Radix Sort is a sorting algorithm that takes advantage of the fact that integers have a finite number of bits. In radix sort, we iterate through each digit of the number, grouping numbers by each digit. For example if we have an array of integers, we might first sort them by the first digit so that all numbers that start with 1s are grouped together. Then we sort each of these groupings by the next digit. Unlike the other sorting algorithms that do comparisons and perform at best O(n log(n)), radix sort has a runtime of O(kn), where n is the number of items in the array and k is the number of passes in the sorting algorithm.
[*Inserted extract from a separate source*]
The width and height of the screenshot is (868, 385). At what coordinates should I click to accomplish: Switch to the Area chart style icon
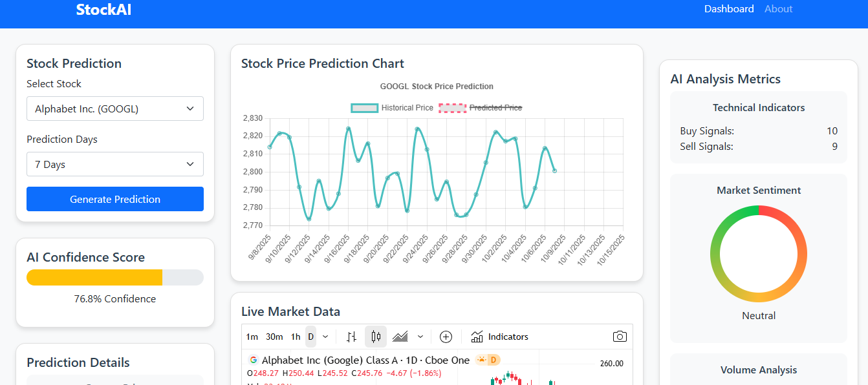400,337
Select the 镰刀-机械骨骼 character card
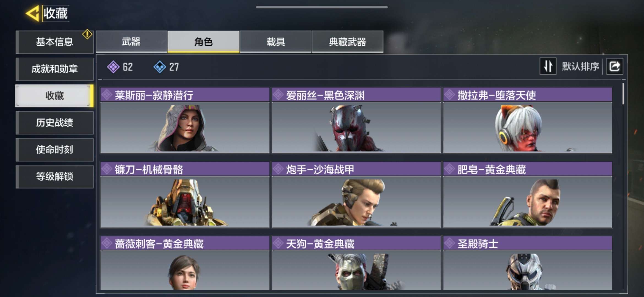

unction getDigit(number, place, longestNumber) {
  const string = number.toString();
  const size = string.length;
  const mod = longestNumber - size;

  return string[place-mod] || 0;
}

function findLongestNumber (array) {
  let longest = 0;

  for (let i = 0; i < array.length; i++) {
    const currentLength = array[i].toString().length;
    longest = currentLength > longest ? currentLength : longest;
  }
  return longest;
}

function radixSort(array) {
  const longestNumber = findLongestNumber(array);
  const buckets = Array.from({length: 10}, () => []);

  for (let i = longestNumber - 1; i >= 0; i--) {
    while (array.length) {
      const current = array.shift();
      buckets[getDigit(current, i, longestNumber)].push(current);
    }
    for (let j = 0; j < 10; j++) {
      while (buckets[j].length) {
        array.push(buckets[j].shift());
      }
    }
  }


  return array
}

Greedy Algorithms

Greedy ALgorithms always make the locally optimal choice without considering the big picture. Greedy algorithms are not always optimal. However, there is a time and a place for greedy algorithms: when your data set is too big that you can't think of all the different scenarios because its just computationally too much, so its better to have a solution rather than no solution.

Dynamic Programming

Cache values to avoid repeated calculations. Dynamic programming has overlapping subproblems and tends to be recursive.

Approaches:

  • Top Down (recursive)
  • Bottom Up (iterative)

Final Thoughts

There are more sorting algorithms that exist other than bubble sort, insertion sort, merge sort, and quick sort that I didn't get to cover. I'll hopefully have some time in the coming days to go over and learn them. For now, in my next blog post, I'll delve into some common data structures.